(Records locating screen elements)
○ ○ ○ ○ ○

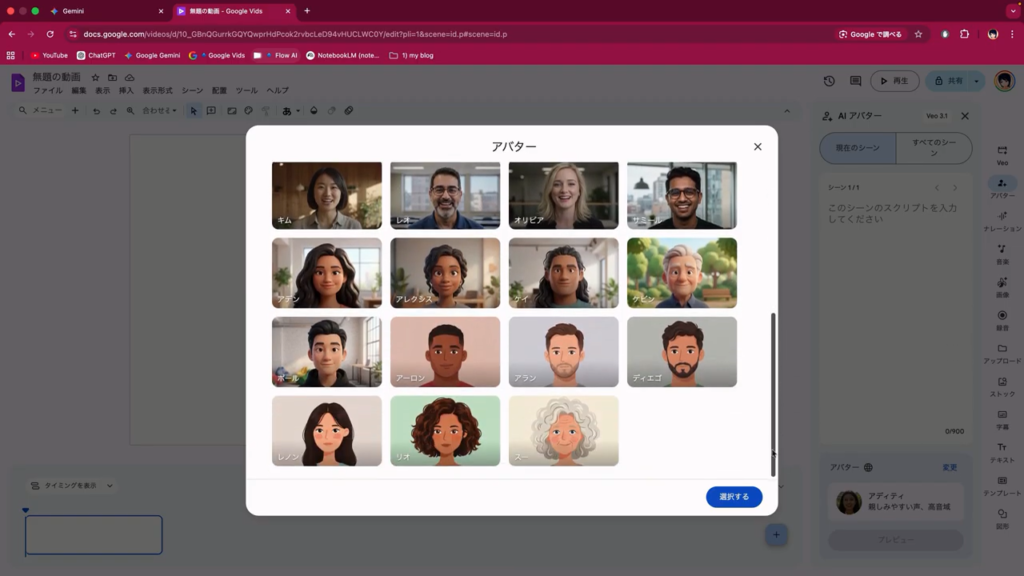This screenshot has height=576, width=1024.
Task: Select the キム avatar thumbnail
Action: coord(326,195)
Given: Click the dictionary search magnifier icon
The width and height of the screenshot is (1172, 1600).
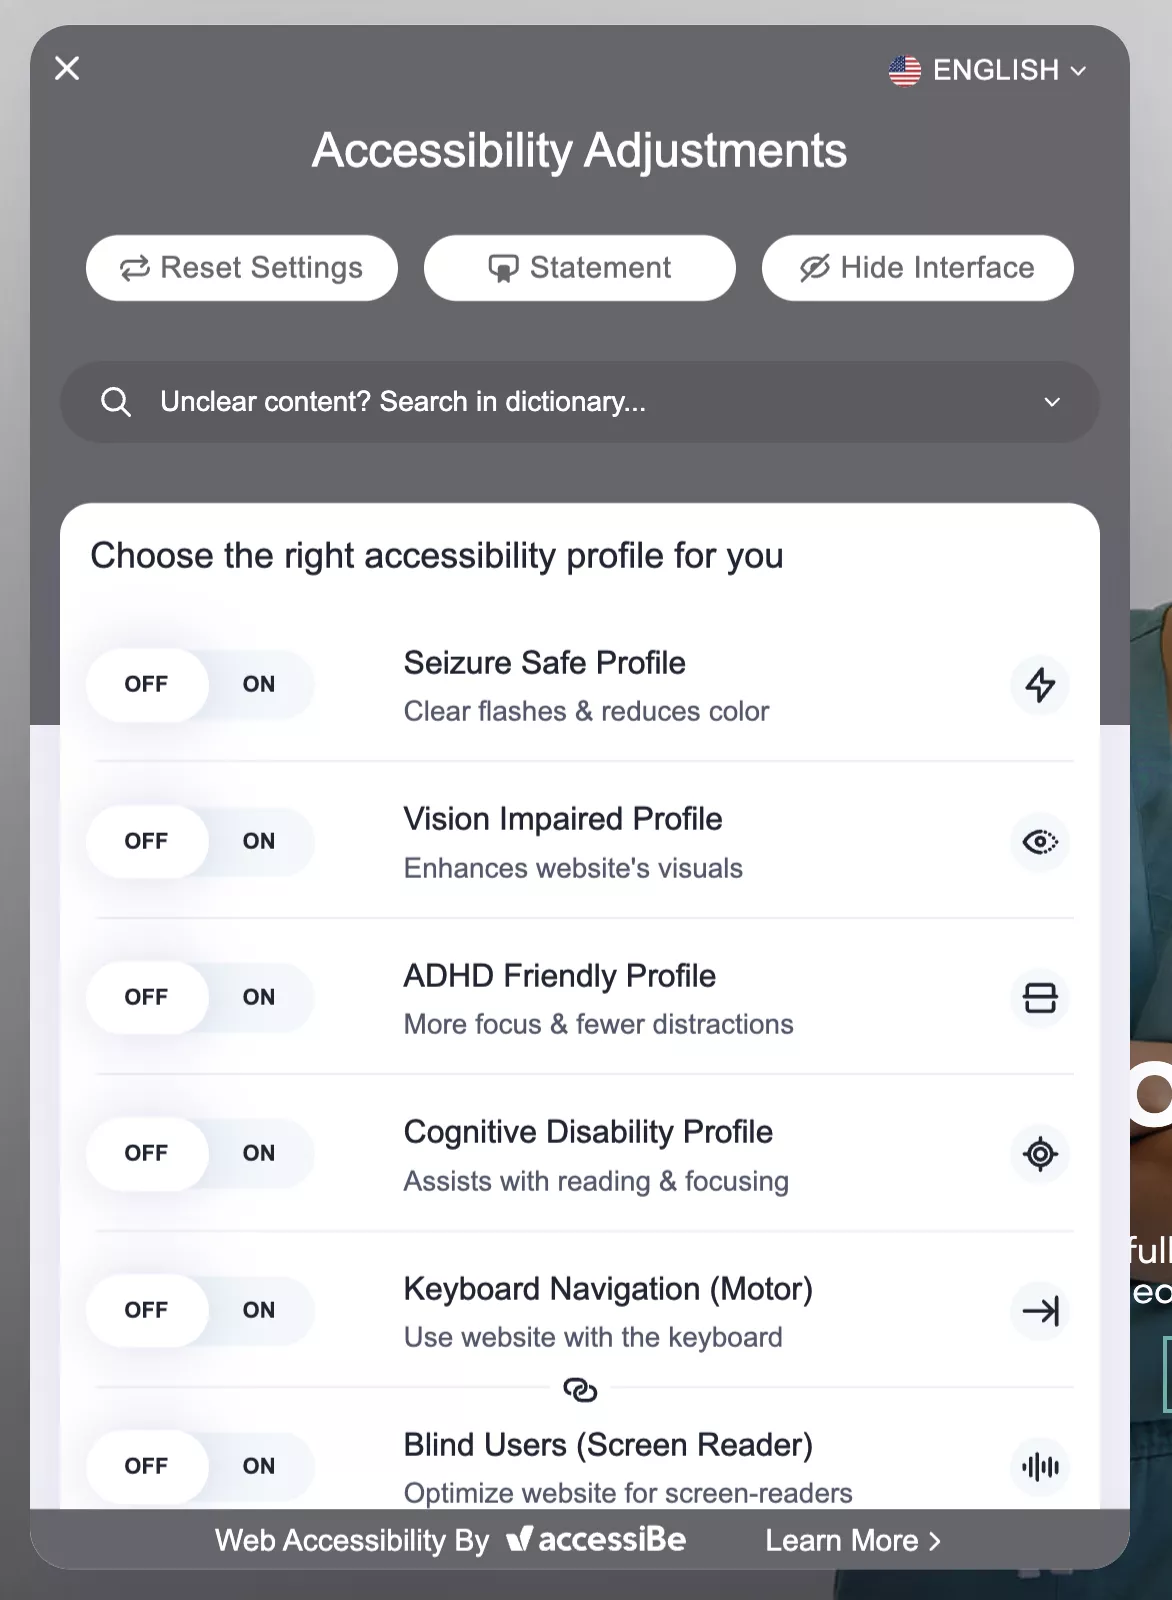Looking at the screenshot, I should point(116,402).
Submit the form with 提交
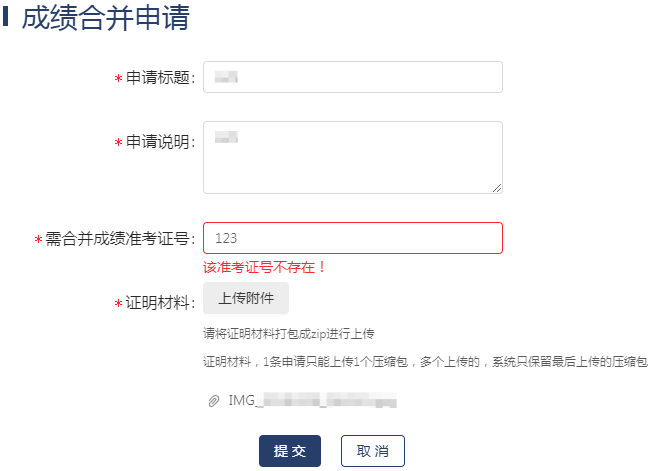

○ ○ ○ ○ ○

§ Objective
Please copy the lines above word for word, leaving out the pictures.

§ Completed exercise
This screenshot has height=576, width=1024.
Task: Select the キム avatar thumbnail
Action: coord(326,195)
Given: Click the dictionary search magnifier icon
The width and height of the screenshot is (1172, 1600).
Looking at the screenshot, I should point(116,402).
Submit the form with 提交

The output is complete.